The responsibility he felt caused physical harm, and it was ingrained into who he saw himself as. But was he responsible for other’s lives in this way? He is probably still sweeping….

What is the responsibility to our families? There is a social aspect of responsibility, what our acquaintances’ expectations are, and a personal aspect, what we believe we are personally responsible for.

We cannot change social expectations, but we can critically review them. For example, in the case of abuse, society may say “you must stand behind your family or spouse, no matter how they treat you”, but this is wrong. In the case of physical abuse, it is pretty clear that a husband beating a wife, for example, is totally wrong and unacceptable. But it is also no different if the family member (father, wife, child, cousin or whoever) is intimidating. One story I heard was a guy who threatened his wife with a shotgun, that he would blow her head off unless she did what he wanted. When she took this example to a counsellor, the guy said “yeah, but it wasn’t loaded”.

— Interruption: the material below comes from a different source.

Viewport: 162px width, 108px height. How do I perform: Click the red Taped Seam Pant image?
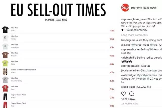[5, 105]
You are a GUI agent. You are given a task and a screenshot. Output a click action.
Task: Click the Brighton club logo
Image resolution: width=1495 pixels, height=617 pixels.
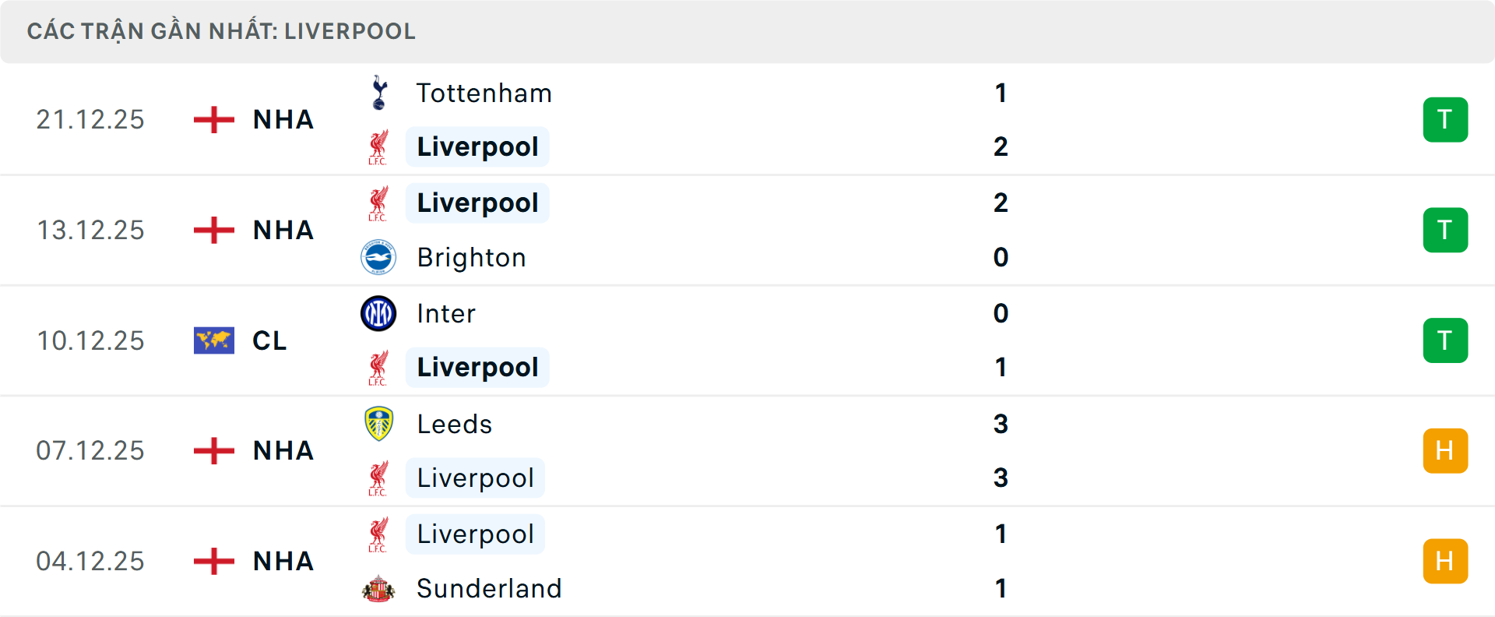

Well in both law and common sense, clearly this is abuse and assault.

Now as we slide along the scale from life-diminishing to life-enhancing behaviour, we come across lots of abuse that is less obvious, but may be equally damaging.

So when a family member screams in anger, or hits out in frustration, or strikes a child, this is sometimes treated as acceptable behaviour. It is not, ever, acceptable. A single instance may not be the direct reason to leave the relationship, e.g. for a child to leave home, for a wife to leave a marriage, but over time if this behaviour does not change, it will sap life from both the abuser and the abused.

Now what about further along the scale, where the behaviour is constant nagging, or calling to find out where your spouse is because of jealousy and mistrust, or just calling and texting so much that the recipient cannot even think clearly, yet feels obliged to listen and respond.

This is still diminishing of life, and over time will break the relationship, either directly, or indirectly.

I wrote this poem in 2005, also about sweeping – talking about the feelings of obligation and being swamped with social expectation.

Sweeping leaves

“I dreamed of a verandah

Covered o’er with falling leaves

And so many sad-faced sweepers

Wielding brooms to keep it clean.

But the wind was blowing.

The wind was winning,

puffing back the leaves,

Blowing back the leaves.

Futile activity

Of futile activities.

Then

I dreamed of the same people

Sitting in the leaves

Released

Happy.

Enjoying the breeze.”

I hope you will sit back, and enjoy the leaves being in your life without feeling a pressure to sweep them, and your own sense of being, into a pile to be burnt. Relax!leaves

Sweep life-sapping obligations away instead!